Where the listing below has a line with "Stationery (1215, 119)", write out exactly that line and every line after it, stopping after the line with "[Open post by robindance.me with ID 18071974531627688]".

Working data →
++++++++++

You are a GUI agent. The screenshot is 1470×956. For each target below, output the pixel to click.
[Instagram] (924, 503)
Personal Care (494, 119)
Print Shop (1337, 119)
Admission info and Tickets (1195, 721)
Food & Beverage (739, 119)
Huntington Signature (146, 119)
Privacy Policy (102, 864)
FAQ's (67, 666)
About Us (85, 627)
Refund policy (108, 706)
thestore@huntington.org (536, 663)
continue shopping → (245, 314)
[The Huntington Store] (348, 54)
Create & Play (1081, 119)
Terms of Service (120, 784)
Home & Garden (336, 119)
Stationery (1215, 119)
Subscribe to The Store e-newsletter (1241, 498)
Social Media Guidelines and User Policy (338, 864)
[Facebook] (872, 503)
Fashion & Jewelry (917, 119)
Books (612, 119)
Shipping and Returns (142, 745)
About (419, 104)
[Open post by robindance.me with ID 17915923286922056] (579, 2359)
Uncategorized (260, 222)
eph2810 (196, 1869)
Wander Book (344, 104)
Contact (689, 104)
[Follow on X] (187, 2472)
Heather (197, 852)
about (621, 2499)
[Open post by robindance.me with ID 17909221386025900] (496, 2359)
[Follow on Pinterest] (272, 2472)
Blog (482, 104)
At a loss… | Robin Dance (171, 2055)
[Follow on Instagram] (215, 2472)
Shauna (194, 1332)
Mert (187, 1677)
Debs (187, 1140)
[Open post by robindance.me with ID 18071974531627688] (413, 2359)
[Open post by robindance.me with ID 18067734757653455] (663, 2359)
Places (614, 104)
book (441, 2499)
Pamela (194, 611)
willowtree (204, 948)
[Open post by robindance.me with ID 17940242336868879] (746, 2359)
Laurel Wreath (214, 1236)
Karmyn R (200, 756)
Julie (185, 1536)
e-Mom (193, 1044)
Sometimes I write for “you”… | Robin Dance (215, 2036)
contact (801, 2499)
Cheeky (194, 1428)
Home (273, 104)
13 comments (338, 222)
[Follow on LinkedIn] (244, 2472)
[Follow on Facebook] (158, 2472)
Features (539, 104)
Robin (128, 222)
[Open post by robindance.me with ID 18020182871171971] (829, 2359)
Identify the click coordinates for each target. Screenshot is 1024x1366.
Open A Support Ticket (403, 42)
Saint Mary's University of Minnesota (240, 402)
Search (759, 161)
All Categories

++++++++++

Answer →
Stationery (1215, 119)
Subscribe to The Store e-newsletter (1241, 498)
Social Media Guidelines and User Policy (338, 864)
[Facebook] (872, 503)
Fashion & Jewelry (917, 119)
Books (612, 119)
Shipping and Returns (142, 745)
About (419, 104)
[Open post by robindance.me with ID 17915923286922056] (579, 2359)
Uncategorized (260, 222)
eph2810 (196, 1869)
Wander Book (344, 104)
Contact (689, 104)
[Follow on X] (187, 2472)
Heather (197, 852)
about (621, 2499)
[Open post by robindance.me with ID 17909221386025900] (496, 2359)
[Follow on Pinterest] (272, 2472)
Blog (482, 104)
At a loss… | Robin Dance (171, 2055)
[Follow on Instagram] (215, 2472)
Shauna (194, 1332)
Mert (187, 1677)
Debs (187, 1140)
[Open post by robindance.me with ID 18071974531627688] (413, 2359)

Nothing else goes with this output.